PG-13 for Predator: Badlands? Producer Says Don’t Rule It Out

Predator: Badlands isn’t dialing back the carnage, yet the producer thinks a clever ratings loophole could still lock in a PG-13. Can the galaxy’s deadliest hunter go teen-friendly without losing its bite?
Here we go: the next Predator movie is both exactly what you expect and not at all what you expect. It is set way out in the future on some remote planet, stars a young outcast Predator teaming up with Elle Fanning, and it might actually sneak a PG-13 past the ratings board by swapping red blood for alien goo. Yes, really.
What Predator: Badlands is doing differently
Director Dan Trachtenberg is not repeating Prey.
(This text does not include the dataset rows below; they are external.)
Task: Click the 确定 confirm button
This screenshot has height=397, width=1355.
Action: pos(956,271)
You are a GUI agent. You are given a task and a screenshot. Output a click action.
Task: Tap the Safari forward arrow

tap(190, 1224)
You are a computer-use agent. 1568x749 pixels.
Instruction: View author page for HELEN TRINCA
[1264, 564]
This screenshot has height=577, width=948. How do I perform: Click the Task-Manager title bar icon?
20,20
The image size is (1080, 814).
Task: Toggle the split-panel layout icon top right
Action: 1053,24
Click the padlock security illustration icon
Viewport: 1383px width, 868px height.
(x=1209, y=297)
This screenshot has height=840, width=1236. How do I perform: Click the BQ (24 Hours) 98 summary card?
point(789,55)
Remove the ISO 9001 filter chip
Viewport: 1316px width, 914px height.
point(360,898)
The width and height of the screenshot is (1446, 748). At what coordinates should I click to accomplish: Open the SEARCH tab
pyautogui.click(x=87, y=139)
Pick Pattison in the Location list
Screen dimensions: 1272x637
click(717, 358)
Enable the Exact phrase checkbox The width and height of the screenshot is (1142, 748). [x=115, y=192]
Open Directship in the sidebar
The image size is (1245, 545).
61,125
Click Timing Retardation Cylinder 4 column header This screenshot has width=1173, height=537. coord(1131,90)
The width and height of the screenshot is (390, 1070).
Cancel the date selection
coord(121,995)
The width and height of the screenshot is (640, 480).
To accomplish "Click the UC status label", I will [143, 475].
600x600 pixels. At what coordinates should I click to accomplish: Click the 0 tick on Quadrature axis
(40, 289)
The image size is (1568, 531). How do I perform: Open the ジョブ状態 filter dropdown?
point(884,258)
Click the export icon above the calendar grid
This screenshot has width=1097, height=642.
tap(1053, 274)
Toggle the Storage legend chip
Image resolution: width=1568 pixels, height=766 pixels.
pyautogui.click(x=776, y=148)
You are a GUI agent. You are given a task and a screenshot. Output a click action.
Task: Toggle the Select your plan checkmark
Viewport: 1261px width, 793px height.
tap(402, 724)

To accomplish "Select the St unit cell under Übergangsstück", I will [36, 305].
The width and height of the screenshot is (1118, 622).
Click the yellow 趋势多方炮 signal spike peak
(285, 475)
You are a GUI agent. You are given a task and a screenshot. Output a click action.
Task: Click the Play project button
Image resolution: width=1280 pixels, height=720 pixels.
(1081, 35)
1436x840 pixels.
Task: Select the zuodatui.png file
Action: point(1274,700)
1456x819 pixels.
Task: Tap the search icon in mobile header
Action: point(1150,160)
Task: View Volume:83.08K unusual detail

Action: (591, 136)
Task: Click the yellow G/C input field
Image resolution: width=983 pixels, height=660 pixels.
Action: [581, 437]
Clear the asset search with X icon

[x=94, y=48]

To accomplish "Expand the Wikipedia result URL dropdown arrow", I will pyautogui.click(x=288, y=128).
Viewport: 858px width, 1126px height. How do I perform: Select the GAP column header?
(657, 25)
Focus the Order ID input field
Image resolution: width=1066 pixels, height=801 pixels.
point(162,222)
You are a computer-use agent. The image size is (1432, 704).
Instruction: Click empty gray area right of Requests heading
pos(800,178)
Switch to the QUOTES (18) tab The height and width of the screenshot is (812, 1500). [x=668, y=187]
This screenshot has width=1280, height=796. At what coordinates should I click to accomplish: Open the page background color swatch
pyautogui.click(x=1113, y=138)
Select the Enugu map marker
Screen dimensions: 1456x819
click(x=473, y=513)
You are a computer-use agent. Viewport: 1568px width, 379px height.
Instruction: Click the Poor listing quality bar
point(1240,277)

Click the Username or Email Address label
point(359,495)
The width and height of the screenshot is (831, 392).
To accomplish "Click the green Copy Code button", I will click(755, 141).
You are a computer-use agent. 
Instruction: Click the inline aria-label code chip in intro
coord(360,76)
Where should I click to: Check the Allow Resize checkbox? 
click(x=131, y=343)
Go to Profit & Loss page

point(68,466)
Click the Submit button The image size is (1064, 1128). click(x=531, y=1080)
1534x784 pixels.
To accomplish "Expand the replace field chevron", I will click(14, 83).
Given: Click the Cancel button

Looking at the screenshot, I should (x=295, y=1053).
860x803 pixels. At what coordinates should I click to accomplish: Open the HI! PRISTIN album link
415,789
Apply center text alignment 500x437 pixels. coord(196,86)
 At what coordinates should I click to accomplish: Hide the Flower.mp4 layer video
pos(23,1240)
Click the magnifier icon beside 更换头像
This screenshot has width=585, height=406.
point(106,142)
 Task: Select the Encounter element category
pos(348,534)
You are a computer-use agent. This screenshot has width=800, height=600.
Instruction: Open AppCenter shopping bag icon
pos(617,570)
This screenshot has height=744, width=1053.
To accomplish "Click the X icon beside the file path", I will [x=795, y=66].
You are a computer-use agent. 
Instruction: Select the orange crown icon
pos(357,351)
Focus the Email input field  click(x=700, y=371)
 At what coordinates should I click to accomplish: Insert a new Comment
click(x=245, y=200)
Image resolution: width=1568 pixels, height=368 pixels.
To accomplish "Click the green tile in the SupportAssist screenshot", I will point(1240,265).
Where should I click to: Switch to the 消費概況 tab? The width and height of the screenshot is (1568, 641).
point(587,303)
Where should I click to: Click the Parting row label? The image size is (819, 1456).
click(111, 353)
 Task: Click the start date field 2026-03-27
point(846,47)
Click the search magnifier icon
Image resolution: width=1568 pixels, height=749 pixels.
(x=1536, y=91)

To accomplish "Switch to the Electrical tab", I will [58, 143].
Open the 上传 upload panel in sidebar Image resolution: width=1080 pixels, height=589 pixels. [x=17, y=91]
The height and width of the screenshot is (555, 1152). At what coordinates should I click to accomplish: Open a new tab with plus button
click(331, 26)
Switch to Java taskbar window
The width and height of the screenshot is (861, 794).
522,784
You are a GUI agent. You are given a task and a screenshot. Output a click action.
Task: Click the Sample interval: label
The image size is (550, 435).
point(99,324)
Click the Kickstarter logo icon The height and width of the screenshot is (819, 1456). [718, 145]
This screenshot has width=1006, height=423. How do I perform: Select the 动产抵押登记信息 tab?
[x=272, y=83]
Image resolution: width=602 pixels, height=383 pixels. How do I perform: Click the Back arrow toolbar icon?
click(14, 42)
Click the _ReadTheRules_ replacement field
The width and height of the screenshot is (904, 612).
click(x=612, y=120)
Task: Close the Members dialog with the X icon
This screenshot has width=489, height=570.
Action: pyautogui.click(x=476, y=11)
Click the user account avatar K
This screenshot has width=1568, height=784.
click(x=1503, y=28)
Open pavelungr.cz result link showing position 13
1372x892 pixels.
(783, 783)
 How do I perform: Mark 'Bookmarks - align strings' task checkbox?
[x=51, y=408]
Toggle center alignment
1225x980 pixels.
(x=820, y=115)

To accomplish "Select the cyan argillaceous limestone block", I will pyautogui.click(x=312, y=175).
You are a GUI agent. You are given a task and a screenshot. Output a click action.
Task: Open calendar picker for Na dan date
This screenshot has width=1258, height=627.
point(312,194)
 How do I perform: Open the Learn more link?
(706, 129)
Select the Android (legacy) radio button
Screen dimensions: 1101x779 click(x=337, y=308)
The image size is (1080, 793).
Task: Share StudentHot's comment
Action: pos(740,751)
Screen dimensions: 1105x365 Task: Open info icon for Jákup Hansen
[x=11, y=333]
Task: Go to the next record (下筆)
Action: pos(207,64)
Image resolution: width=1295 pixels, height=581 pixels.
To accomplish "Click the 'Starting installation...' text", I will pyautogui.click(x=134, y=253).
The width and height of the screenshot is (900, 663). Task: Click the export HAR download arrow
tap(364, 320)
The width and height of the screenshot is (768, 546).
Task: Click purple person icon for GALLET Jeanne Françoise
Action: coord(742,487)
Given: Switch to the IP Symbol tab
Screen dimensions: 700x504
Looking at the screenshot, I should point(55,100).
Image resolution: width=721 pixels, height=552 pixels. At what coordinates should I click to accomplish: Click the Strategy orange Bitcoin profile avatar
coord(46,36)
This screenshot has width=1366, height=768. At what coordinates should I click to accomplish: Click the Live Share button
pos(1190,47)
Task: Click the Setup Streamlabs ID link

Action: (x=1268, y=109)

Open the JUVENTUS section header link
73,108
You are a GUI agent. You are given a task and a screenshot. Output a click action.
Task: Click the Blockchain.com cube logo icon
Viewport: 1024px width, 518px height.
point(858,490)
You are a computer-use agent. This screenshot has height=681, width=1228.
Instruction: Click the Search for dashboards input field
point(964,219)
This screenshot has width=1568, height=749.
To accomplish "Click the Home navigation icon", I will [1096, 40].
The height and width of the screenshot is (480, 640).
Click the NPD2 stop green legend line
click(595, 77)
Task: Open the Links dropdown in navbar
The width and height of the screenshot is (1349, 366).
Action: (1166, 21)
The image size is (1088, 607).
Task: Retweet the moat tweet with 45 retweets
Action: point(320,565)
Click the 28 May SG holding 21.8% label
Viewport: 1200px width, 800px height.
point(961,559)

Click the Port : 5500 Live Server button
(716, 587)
That was a lone-wolf survival story. This time he is building what he calls a relationship-driven adventure that leans into a buddy-movie dynamic between its leads. The setup: Dek (played by Dimitrius Schuster-Koloamatangi), a Predator kicked out of his clan, crosses paths with Thia (Elle Fanning) and the two set off across dangerous terrain looking for the ultimate opponent. It is the franchise, but pushed into pure sci-fi: future setting, alien world, no humans in sight.
The ratings chess game: PG-13 that hits like an R?
Here is the inside baseball bit. Producer Ben Rosenblatt told IGN the film is as intense as previous Predator entries, but the lack of human characters might open a back door to a PG-13. The logic: aliens and robots can lose all kinds of not-red fluids without tripping the MPA’s blood alarms.
'We don’t have any humans in the movie and so we don’t have any human red blood. So we’re hoping that’s gonna play to our advantage. We’re going to go as hard as we possibly can within those constraints, and we think we’ll be able to do some pretty awesomely gruesome stuff. But in colors other than red.'
Rosenblatt added that they are aiming for a PG-13 that still feels like an R, which, beyond ratings gamesmanship, is about widening the audience. If you are getting flashbacks to Alien vs Predator, you are not wrong. The 2004 crossover was the first PG-13 in this family, though its violence was deliberately dialed down for the broader crowd. Badlands is trying to thread a trickier needle: keep the bite, change the color.
But the MPA is not a vending machine
There is a reason studios sweat over this stuff: the board is famously inconsistent. The documentary This Film Is Not Yet Rated laid that bare years ago. And there are some very relevant cautionary tales:
- Army of Darkness (1992): Sam Raimi shot it hoping for PG-13, with way less gore than the earlier Evil Dead films. One absurd, geyser-sized blood gag was enough to lock in an R.
- Spawn (new Arrow 4K release interview): Todd McFarlane points out the movie barely shows human blood, but the subject matter (Devil, Hell, demons) pushed the MPA to slap an R on it unless they cut even more.
- Alien vs Predator (2004): Did get PG-13, but it earned it by sanding down the violence, not by reimagining what counts as blood.
So yes, Badlands could land a PG-13 thanks to the 'no humans, no red' gambit. Or the board could decide a gnarly decapitation is a gnarly decapitation, neon splatter be damned. Either way, Trachtenberg and Rosenblatt sound like they are making the movie they want to make: a sci-fi two-hander that keeps the Predator edge, even if the blood is Pantone TBD.